De Minister voor Armoedebeleid, Participatie en Pensioenen biedt, mede namens de Minister van Sociale Zaken en Werkgelegenheid, een overzicht van de 9 belangrijkste ontwikkelingen die relevant zijn voor uw gemeente. Lees meer over de kostendelersnorm, de eenmalige energietoeslag en de aanpak Participatiewet en wetsvoorstel Breed Offensief.
Op 15 maart jl. is het Wetsvoorstel eenmalige energietoeslag lage inkomens bij de Tweede Kamer ingediend. Met het wetsvoorstel krijgen gemeenten de volgende twee bevoegdheden op grond van de Participatiewet:
de bevoegdheid om in het kalenderjaar 2022 een eenmalige energietoeslag toe te kennen aan huishoudens met een laag inkomen, gebruikmakend van het instrument van de categoriale bijzondere bijstand, dus zonder dat het college hoeft vast te stellen dat de ontvanger de kosten daadwerkelijk heeft gemaakt;
de bevoegdheid om de eenmalige energietoeslag ambtshalve (dus zonder aanvraag) toe te kennen aan de huishoudens waarvan de getoetste inkomensgegevens bij de gemeente bekend zijn.
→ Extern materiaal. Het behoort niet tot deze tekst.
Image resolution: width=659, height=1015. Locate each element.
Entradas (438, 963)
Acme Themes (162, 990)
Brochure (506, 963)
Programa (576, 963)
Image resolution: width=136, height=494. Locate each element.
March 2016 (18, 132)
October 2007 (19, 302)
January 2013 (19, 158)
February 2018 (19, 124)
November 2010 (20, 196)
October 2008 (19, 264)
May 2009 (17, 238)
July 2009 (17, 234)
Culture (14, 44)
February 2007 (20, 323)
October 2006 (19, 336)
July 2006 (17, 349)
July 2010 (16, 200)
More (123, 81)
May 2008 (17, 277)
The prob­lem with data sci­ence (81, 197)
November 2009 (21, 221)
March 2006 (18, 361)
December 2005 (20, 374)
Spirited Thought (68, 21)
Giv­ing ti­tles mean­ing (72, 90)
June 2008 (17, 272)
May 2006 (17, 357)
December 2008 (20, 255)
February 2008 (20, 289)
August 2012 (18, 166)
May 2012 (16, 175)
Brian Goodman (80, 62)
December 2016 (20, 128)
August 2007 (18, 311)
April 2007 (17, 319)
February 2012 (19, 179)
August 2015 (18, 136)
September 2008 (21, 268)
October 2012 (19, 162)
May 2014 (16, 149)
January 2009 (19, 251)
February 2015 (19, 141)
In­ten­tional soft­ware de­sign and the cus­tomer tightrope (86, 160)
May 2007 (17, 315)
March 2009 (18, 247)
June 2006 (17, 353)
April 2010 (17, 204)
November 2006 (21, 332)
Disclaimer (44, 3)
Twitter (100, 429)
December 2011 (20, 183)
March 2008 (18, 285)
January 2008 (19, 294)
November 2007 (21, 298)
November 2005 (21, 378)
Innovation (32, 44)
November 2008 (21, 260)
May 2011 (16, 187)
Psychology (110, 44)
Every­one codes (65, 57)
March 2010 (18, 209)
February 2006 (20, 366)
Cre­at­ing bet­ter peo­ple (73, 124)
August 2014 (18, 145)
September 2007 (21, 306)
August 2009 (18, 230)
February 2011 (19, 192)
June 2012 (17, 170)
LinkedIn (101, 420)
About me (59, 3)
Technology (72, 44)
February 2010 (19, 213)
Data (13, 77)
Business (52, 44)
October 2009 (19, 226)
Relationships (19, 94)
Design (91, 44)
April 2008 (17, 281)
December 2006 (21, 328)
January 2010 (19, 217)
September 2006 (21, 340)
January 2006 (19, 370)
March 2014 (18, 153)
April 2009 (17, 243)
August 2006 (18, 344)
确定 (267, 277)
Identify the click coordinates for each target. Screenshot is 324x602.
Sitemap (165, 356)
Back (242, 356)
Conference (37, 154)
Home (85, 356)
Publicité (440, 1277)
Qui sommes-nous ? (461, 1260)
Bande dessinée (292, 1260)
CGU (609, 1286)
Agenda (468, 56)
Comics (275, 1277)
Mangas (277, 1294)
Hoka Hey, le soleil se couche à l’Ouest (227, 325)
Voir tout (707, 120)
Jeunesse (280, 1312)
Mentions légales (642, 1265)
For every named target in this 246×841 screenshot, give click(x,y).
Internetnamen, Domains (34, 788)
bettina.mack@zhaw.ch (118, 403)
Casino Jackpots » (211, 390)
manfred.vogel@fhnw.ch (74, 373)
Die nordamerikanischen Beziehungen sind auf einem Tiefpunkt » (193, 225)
Alvast overgaan tot uitbetaling van de eenmalige energietoeslagen
Nu het wetsvoorstel is ingediend bij de Tweede Kamer, wil ik gemeenten oproepen om vooruitlopend op de inwerkingtreding van het wetsvoorstel tot uitbetaling van de eenmalige energietoeslagen over te gaan. Ik heb het parlement hiervan op de hoogte gesteld. Daarbij wil ik gemeenten ook nadrukkelijk oproepen te handelen conform de landelijke richtlijn, hetgeen betekent dat huishoudens met een inkomen tot 120% van het sociaal minimum in aanmerking komen voor de eenmalige energietoeslag van 800 euro. Als blijkt dat het aan gemeenten toegekende budget hiervoor ontoereikend is, dan geef ik - zoals ik op 30 maart jl. heb toegezegd in de Tweede Kamer - gemeenten de garantie dat zij hiervoor financieel worden gecompenseerd.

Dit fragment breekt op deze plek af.